RGPD, contraintes et opportunités marketing

RGPD : contraintes et opportunités marketing

 

Les multiples affaires de vol de données personnelles ont permis l’instauration prochaine de la Directive 95/46/CE. Un Règlement Général de la Protection des Données (RGPD) est enfin mis en place et il sera applicable au 25 mai 2018. En pratique, il touche les données à caractère personnel soit toute information permettant d’identifier de manière directe ou indirecte une personne physique. Les entreprises qui collectent des données personnelles européennes y seront soumises, dès lors qu’elle concernent des résidents européens, que ces acteurs soient ou non établis au sein de l’UE ». La démarche de mise en conformité ne doit pas être prise à la légère. On y détermine la ou les personnes chargées de faire respecter les règles de protection des données, la manière dont les personnes concernées peuvent exercer leurs droits, le droit national applicable et le degré d’efficacité des autorités chargées de la protection des données. On parle d’un véritable raz-de-marée. Qu’en est-il ?

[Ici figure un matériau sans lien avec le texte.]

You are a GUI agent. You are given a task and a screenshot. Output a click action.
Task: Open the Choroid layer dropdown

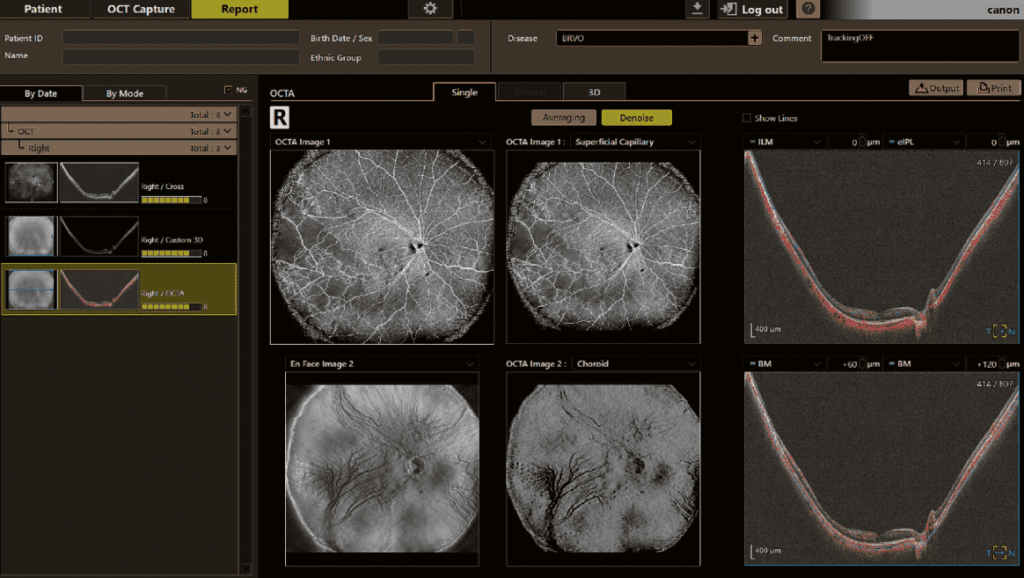click(x=693, y=364)
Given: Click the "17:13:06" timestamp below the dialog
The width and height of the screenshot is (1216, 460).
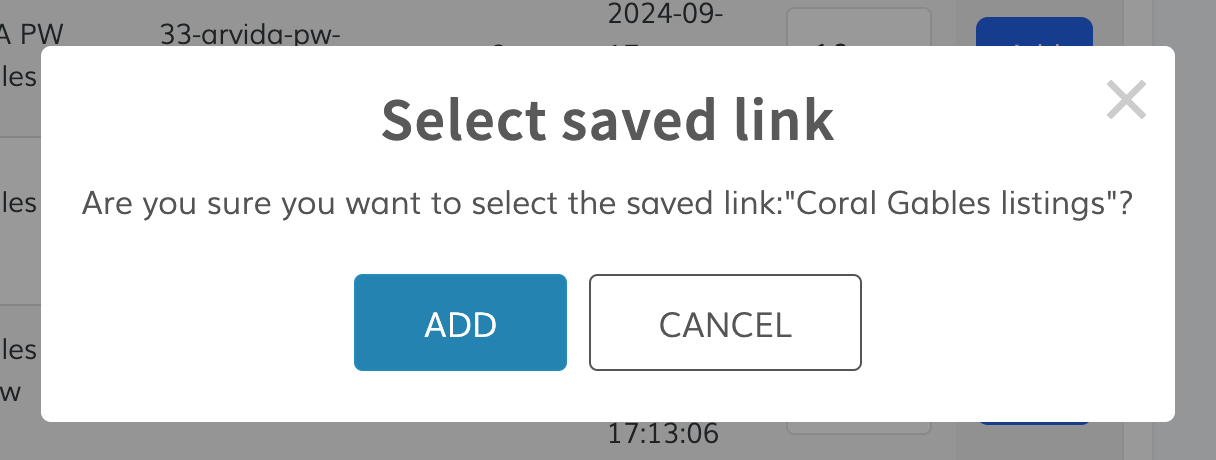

Responsabiliser en cas de sous-traitance :

L’intérêt de cette Directive est principalement est de faire évoluer la relation qui unit le responsable de traitement au sous-traitant qui gère en direct les données à caractère personnel d’une entreprise. Dans le cas où un sous-traitant et le responsable de traitement doivent avoir un contrat qui liste l’ensemble des responsabilités du sous-traitant. Ce dernier ne peut pas faire n’importe quoi des données : il ne doit traiter les données à caractère personnel que sur instruction documentée du responsable du traitement.
La confidentialité des données à caractère personnel est donc renforcée, les personnes autorisées à y accéder doivent être soumises à la confidentialité.
Le sous-traitant doit mettre en œuvre des mesures techniques et organisationnelles pour répondre aux droits des personnes concernées par le traitement. Au terme de la prestation de services relatifs au traitement, le sous-traitant devra supprimer ou renvoyer toutes les données à caractère personnel au responsable de traitement. Le sous-traitant doit démontrer le respect de ses obligations, il peut se faire auditer pour le démontrer. Les sous-traitants d’un sous-traitant sont soumis aux mêmes exigences que le sous-traitant.
Le sous-traitant est donc considéré comme responsable du traitement pour le traitement en question.

Une sécurité accrue :

La sécurité du traitement des données à caractère personnel est plus que jamais au cœur des échanges entre le responsable du traitement et son sous-traitant. Pour une sécurité des plus efficaces, la mise en application des articles 33,34, 35, 36 et 42 du RGPD sera à la base du succès de l’opération de sécurisation des données en cas de violation :
– Notifier à l’autorité de contrôle d’une violation de données à caractère personnel (Article 33).
– Communiquer à la personne concernée d’une violation de données à caractère personnel (Article 34).
– Analyser l’impact relatif à la protection des données (Article 35).
– Consulter préalablement l’autorité de contrôle au traitement si l’analyse d’un impact relatif à la protection des données indique que le traitement présente un risque élevé (Article 36).
– Certifier que le règlement a été respecté en phase finale (Article 42).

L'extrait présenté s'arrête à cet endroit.